Reputation: 11734
I have the following xml:
<document>
<internal-code code="201">
<internal-desc>Biscuits Wrapped</internal-desc>
<top-grouping>Finished</top-grouping>
<web-category>Biscuits</web-category>
<web-sub-category>Biscuits (Wrapped)</web-sub-category>
</internal-code>
<internal-code code="202">
<internal-desc>Biscuits Sweet</internal-desc>
<top-grouping>Finished</top-grouping>
<web-category>Biscuits</web-category>
<web-sub-category>Biscuits (Sweets)</web-sub-category>
</internal-code>
<internal-code code="221">
<internal-desc>Biscuits Savoury</internal-desc>
<top-grouping>Finished</top-grouping>
<web-category>Biscuits</web-category>
<web-sub-category>Biscuits For Cheese</web-sub-category>
</internal-code>
....
</document>
I have loaded it into a tree using this code:
try:
groups = etree.parse(PRODUCT_GROUPS_XML_FILEPATH)
root = groups.getroot()
internalGroup = root.findall("./internal-code")

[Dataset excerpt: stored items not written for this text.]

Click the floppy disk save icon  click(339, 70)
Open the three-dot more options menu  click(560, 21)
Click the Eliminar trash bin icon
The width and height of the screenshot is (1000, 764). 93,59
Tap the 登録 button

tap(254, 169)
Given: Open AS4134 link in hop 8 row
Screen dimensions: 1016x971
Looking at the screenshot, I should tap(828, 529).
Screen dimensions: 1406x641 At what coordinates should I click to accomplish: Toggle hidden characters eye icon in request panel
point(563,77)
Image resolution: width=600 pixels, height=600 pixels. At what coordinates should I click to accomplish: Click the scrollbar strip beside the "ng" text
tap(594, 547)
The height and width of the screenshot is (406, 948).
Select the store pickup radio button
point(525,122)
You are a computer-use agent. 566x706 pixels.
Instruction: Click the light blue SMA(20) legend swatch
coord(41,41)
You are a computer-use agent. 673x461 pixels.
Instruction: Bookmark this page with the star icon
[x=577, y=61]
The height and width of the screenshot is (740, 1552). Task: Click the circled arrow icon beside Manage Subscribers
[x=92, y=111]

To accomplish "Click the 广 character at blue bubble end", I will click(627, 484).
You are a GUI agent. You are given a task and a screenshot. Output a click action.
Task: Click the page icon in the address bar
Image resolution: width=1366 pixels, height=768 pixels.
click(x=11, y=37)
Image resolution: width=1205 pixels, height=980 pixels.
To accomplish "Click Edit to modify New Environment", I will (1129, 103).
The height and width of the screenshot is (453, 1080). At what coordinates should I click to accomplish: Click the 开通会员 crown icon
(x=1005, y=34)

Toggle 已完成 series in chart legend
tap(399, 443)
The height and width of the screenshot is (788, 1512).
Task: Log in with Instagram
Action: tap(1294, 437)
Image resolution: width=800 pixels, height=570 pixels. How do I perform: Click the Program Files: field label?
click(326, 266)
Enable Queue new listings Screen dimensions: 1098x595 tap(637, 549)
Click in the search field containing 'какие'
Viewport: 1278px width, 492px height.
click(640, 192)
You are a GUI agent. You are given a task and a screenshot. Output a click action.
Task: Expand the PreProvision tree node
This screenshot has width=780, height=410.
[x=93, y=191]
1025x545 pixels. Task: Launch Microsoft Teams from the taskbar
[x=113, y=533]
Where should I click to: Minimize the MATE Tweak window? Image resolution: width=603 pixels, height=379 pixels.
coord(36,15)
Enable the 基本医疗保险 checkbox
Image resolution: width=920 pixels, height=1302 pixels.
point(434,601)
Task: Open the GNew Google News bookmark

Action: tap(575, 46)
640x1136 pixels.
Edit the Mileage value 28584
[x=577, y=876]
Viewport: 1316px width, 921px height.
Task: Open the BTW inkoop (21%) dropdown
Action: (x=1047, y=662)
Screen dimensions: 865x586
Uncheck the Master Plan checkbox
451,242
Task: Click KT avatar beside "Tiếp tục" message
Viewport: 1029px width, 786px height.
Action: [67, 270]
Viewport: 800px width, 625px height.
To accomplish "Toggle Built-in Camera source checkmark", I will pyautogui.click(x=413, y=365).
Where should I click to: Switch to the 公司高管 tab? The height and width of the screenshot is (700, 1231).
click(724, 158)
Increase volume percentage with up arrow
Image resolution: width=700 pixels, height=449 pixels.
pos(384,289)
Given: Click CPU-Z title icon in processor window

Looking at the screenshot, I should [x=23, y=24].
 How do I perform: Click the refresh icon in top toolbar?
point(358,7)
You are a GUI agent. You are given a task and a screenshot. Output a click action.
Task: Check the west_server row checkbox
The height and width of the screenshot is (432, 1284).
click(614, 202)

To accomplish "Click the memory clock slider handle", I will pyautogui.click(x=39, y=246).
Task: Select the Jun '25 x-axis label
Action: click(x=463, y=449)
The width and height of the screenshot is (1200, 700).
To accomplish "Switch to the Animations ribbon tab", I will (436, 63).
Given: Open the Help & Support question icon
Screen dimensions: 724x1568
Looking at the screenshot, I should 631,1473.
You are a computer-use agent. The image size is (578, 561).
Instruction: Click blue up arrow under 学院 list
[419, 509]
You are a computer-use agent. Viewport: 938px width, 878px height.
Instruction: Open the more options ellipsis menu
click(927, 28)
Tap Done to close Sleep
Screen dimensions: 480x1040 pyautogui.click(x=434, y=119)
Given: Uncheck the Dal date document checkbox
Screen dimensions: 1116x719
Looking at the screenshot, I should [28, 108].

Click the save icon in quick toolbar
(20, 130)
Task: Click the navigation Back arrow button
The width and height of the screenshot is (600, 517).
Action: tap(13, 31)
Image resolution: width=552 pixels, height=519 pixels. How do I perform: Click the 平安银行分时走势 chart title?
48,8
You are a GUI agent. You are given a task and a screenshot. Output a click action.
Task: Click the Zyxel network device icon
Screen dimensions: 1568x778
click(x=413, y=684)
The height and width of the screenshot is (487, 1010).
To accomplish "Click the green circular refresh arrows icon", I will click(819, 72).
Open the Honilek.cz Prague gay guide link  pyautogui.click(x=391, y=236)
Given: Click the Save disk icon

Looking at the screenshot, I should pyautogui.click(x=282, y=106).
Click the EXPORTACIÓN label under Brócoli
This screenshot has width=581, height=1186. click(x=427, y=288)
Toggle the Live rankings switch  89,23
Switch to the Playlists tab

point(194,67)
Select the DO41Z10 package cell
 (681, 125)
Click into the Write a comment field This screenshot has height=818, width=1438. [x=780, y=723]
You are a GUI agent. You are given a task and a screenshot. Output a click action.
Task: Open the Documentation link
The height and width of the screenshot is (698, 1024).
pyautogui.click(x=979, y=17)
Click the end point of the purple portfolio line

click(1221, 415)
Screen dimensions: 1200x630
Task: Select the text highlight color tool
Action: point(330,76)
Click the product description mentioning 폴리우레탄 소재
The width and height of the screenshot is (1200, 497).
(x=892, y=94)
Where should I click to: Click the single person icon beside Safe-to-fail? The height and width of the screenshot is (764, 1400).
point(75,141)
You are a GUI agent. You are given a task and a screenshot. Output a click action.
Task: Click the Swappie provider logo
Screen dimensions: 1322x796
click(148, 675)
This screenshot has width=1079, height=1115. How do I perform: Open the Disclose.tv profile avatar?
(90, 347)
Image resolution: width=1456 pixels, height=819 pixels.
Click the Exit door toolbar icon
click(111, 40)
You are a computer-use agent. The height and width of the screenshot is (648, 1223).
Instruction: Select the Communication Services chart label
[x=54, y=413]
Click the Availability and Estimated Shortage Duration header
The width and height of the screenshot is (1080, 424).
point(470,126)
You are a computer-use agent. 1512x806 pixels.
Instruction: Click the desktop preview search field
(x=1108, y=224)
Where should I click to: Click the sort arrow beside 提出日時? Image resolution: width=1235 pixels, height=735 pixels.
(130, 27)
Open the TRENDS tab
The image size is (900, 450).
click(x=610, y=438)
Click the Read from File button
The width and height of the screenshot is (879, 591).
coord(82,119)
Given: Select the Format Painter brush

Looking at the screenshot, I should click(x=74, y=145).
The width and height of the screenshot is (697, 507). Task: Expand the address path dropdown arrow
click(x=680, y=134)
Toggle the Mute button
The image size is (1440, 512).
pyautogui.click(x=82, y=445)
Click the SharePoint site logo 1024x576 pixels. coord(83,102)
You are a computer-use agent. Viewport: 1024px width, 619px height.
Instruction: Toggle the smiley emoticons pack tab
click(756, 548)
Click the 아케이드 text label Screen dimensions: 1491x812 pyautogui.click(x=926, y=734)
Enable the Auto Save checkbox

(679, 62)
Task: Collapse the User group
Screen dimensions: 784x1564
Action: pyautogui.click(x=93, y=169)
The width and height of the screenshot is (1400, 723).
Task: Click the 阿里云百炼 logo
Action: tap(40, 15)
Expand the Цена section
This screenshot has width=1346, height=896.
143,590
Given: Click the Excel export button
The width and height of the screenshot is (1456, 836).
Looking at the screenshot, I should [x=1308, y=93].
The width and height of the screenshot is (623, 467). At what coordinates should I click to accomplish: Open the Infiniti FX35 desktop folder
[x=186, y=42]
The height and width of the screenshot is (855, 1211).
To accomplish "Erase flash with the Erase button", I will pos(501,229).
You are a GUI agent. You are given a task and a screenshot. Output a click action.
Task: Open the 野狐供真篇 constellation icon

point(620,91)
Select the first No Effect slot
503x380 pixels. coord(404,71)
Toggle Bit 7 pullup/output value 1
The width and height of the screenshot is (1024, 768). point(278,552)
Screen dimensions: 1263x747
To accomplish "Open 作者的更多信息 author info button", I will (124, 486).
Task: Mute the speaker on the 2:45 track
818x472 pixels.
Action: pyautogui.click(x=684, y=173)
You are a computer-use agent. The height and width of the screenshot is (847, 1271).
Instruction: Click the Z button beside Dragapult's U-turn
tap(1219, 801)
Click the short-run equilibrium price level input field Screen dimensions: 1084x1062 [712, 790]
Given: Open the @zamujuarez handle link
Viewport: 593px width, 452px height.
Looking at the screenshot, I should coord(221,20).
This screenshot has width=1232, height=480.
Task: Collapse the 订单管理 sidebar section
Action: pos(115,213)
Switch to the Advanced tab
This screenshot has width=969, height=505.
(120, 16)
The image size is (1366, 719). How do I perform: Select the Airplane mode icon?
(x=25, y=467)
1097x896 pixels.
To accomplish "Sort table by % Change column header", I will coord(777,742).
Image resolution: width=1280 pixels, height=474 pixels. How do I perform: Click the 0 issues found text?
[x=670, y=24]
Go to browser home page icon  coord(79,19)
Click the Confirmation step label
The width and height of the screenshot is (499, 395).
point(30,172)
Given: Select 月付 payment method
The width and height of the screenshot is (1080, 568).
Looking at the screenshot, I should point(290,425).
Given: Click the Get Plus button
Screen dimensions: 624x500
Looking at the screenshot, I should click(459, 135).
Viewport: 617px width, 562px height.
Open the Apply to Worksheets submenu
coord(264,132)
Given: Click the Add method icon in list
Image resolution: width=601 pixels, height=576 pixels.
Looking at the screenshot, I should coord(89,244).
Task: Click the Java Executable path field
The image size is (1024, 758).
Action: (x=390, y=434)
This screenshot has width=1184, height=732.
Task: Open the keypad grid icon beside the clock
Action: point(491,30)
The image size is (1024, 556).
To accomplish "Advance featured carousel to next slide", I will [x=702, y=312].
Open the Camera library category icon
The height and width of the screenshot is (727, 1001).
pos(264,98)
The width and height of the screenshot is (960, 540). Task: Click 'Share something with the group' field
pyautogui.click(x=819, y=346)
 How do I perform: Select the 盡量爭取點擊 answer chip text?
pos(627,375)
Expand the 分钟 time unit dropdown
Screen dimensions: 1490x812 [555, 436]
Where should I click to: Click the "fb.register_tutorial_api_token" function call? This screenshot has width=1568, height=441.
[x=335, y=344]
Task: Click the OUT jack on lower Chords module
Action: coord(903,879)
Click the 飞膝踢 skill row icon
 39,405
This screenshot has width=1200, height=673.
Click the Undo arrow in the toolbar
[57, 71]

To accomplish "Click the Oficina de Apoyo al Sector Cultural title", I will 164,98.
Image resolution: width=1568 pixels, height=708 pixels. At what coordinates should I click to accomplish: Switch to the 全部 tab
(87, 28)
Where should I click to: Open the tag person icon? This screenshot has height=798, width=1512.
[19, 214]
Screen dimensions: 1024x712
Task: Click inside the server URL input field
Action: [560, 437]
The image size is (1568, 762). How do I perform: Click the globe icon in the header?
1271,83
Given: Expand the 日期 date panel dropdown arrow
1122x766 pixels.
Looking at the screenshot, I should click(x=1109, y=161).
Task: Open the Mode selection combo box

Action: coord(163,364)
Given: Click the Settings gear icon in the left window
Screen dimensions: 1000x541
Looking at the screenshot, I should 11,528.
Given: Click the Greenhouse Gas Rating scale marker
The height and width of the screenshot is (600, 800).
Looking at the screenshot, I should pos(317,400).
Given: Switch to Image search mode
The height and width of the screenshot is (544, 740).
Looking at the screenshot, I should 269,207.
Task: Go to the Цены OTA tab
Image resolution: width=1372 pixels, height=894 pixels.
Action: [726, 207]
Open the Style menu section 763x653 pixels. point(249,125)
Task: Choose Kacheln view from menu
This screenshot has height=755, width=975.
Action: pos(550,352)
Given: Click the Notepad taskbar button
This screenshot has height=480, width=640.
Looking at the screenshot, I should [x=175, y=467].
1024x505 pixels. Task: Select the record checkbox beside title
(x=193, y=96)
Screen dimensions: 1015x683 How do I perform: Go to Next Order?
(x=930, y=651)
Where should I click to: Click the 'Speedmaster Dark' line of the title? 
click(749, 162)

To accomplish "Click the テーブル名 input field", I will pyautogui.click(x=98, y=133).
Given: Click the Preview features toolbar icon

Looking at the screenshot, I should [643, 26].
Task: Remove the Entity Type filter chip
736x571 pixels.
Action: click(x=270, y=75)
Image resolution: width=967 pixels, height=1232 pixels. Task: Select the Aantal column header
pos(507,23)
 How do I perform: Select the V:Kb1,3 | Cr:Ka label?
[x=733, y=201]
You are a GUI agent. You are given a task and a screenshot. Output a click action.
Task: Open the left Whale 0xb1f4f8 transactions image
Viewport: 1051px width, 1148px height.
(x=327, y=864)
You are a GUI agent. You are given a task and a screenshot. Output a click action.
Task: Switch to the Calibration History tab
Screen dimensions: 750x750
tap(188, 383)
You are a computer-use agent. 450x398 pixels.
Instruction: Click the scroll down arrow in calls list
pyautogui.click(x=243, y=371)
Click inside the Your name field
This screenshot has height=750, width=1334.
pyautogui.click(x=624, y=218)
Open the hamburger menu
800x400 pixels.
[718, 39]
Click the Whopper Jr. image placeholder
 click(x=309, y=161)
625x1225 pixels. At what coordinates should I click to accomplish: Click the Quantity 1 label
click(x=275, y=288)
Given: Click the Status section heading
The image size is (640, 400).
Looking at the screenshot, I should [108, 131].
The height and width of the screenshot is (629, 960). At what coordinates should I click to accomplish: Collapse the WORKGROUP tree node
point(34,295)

LOG.append("[INFO] product groupings file loaded and parsed ok")
except Exception as e:
LOG.append("[ERROR] PRODUCT GROUPINGS XML FILE ACCESS PROBLEM")
LOG.append("[***TERMINATED***]")
writelog()
exit()
I would like to use XPath to find the correct and then be able to access the child nodes of that group. So if I am searching for internal-code 221 and want web-category I would do something like:
internalGroup.find("internal-code", 221).get("web-category").text
I am not experienced with XML and Python and I have been staring at this for ages. All help very gratefully received. Thanks
Upvotes: 7
Views: 12960
Reputation: 28666
While I'm a big fan of lxml (see falsetru's answer), which you would need for full xpath support, the standard library's elementtree implementation does support enough to get what you need:
root.findtext('.//internal-code[@code="221]/web-category')
This returns the text
property of the first matching element, which is enough if you are sure that code 221 will only occur once. If there could be more and you need a list:
[i.text for i in root.findall('.//internal-code[@code="221"]/web-category')]
(note that these examples would also work in lxml)
Upvotes: 2
Reputation: 369074
According to xml.etree.ElementTree
documentation:
XPath support
This module provides limited support for XPath expressions for locating elements in a tree. The goal is to support a small subset of the abbreviated syntax; a full XPath engine is outside the scope of the module.
Use lxml
:
>>> import lxml.etree as ET
>>>
>>> s = '''
... <document>
... <internal-code code="201">
... <internal-desc>Biscuits Wrapped</internal-desc>
... <top-grouping>Finished</top-grouping>
... <web-category>Biscuits</web-category>
... <web-sub-category>Biscuits (Wrapped)</web-sub-category>
... </internal-code>
... <internal-code code="202">
... <internal-desc>Biscuits Sweet</internal-desc>
... <top-grouping>Finished</top-grouping>
... <web-category>Biscuits</web-category>
... <web-sub-category>Biscuits (Sweets)</web-sub-category>
... </internal-code>
... <internal-code code="221">
... <internal-desc>Biscuits Savoury</internal-desc>
... <top-grouping>Finished</top-grouping>
... <web-category>Biscuits</web-category>
... <web-sub-category>Biscuits For Cheese</web-sub-category>
... </internal-code>
... </document>
... '''
>>>
>>> root = ET.fromstring(s)
>>> for text in root.xpath('.//internal-code[@code="221"]/web-category/text()'):
... print(text)
...
Biscuits
Upvotes: 2